*DATA SUPPLIED*.
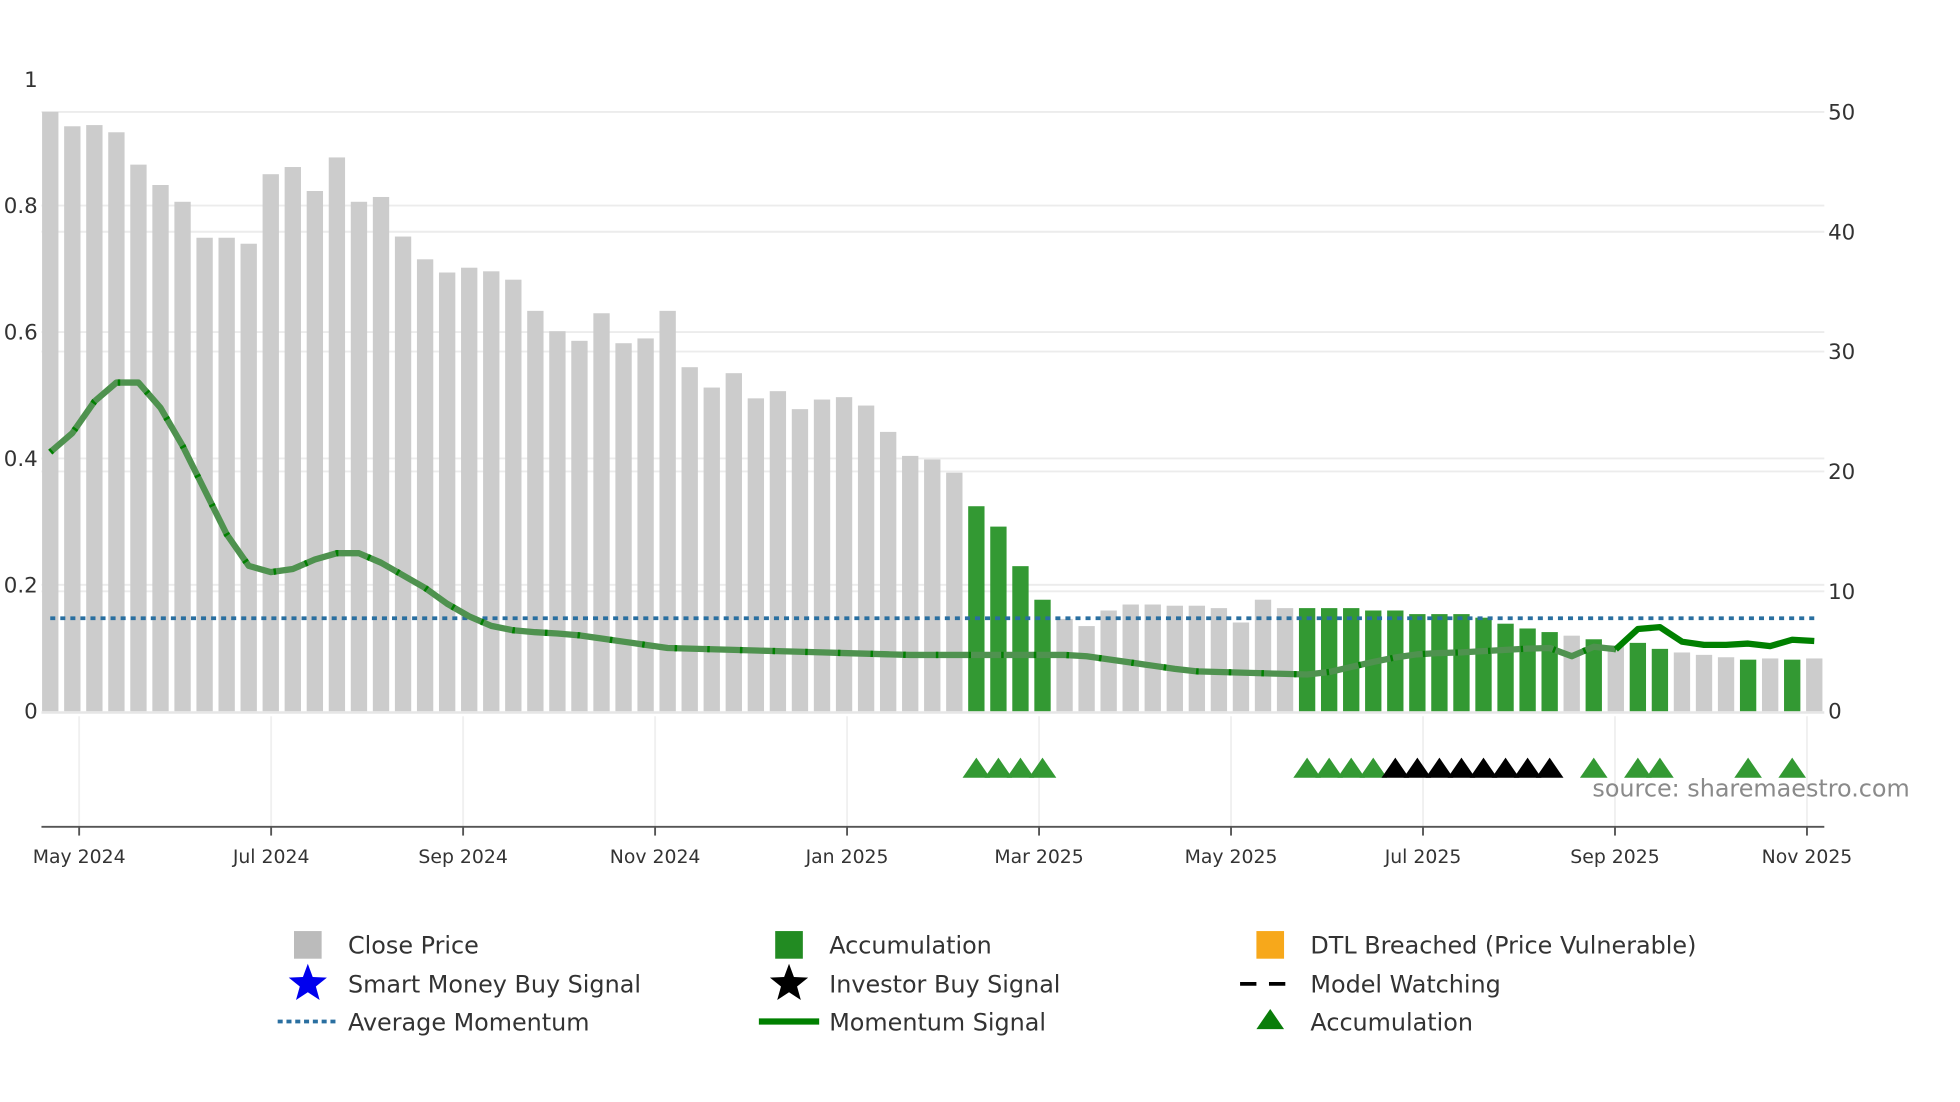 Image resolution: width=1960 pixels, height=1102 pixels. Describe the element at coordinates (902, 1022) in the screenshot. I see `legend-item: Momentum Signal` at that location.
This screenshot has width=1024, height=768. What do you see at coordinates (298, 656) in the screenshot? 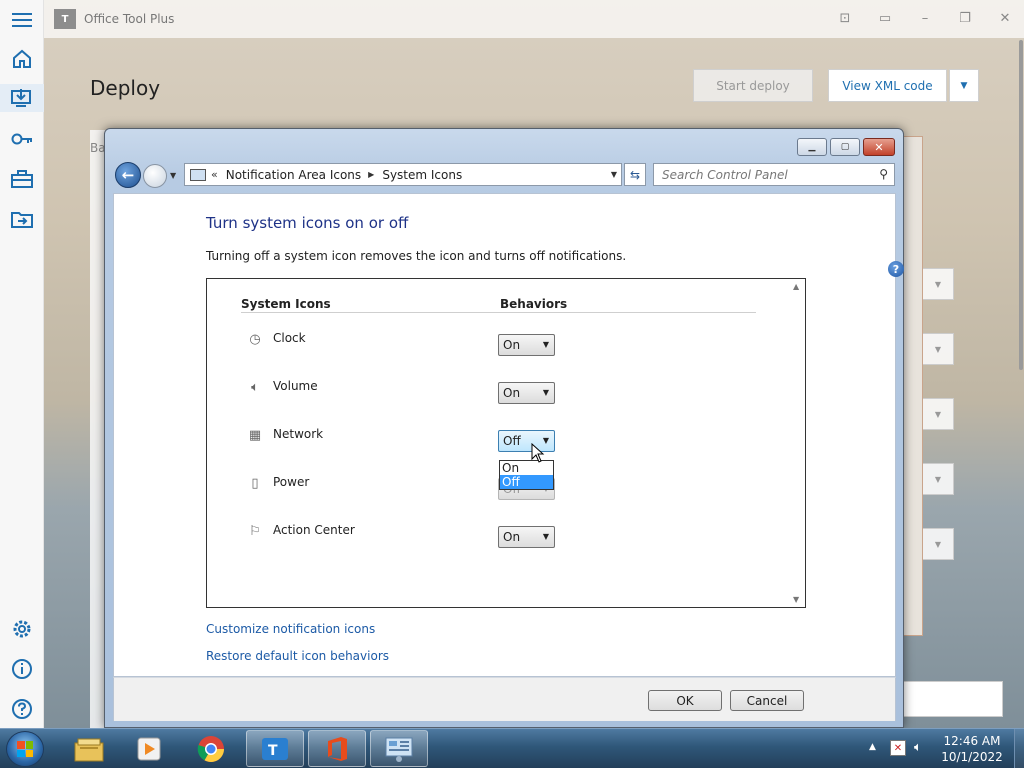
I see `restore-default-behaviors-link: Restore default icon behaviors` at bounding box center [298, 656].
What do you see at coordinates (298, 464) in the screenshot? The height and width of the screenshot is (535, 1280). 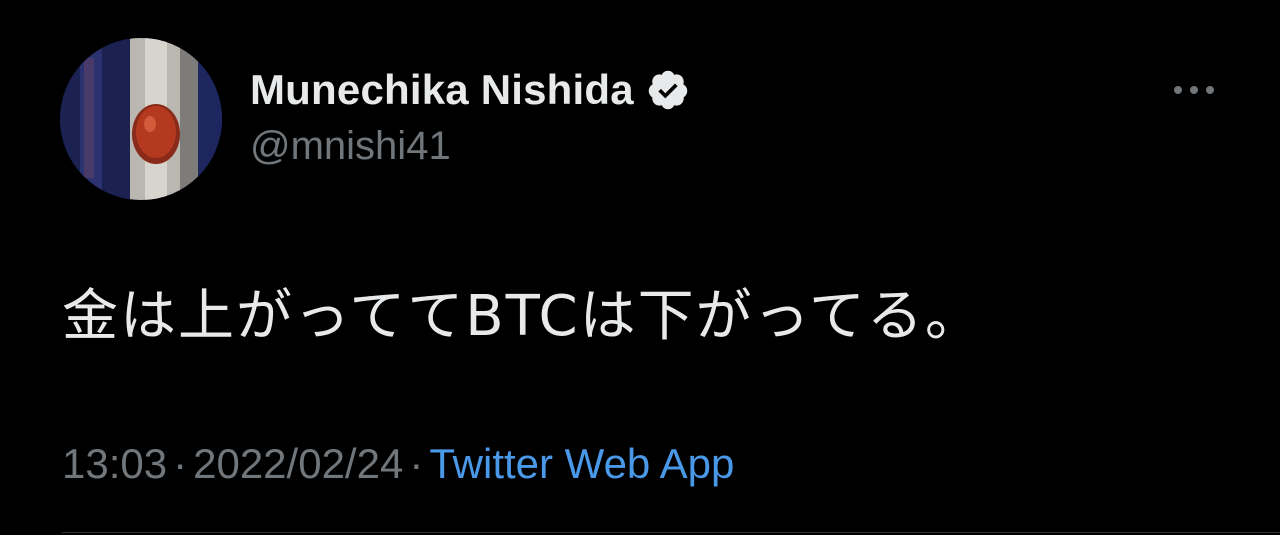 I see `tweet-date: 2022/02/24` at bounding box center [298, 464].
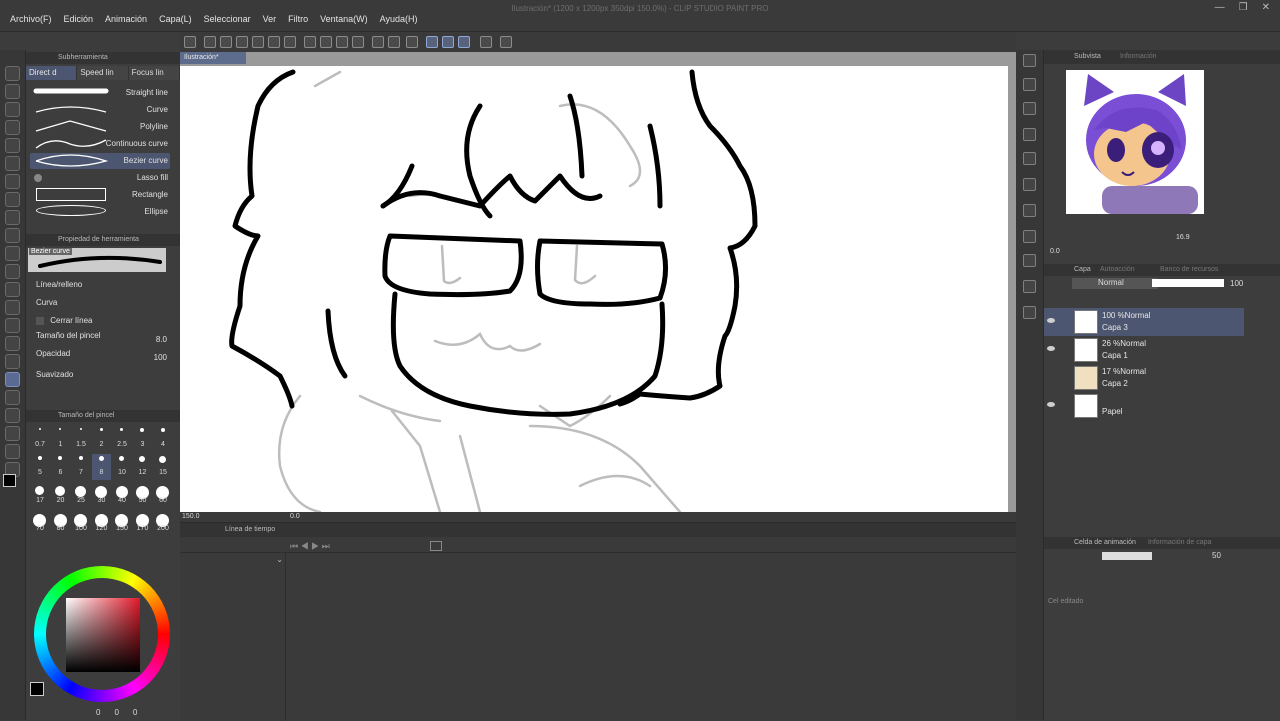  What do you see at coordinates (102, 495) in the screenshot?
I see `brush-size-preset: 30` at bounding box center [102, 495].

*TASK TO CARRY OUT*.
Rewrite everything from the line containing "This screenshot has" down to the line containing "center [298, 656].", swapping "coordinates" for "position" and keeping every other word the same. Return only those lines, without the pictures.

*RESPONSE*.
This screenshot has width=1024, height=768. What do you see at position (298, 656) in the screenshot? 
I see `restore-default-behaviors-link: Restore default icon behaviors` at bounding box center [298, 656].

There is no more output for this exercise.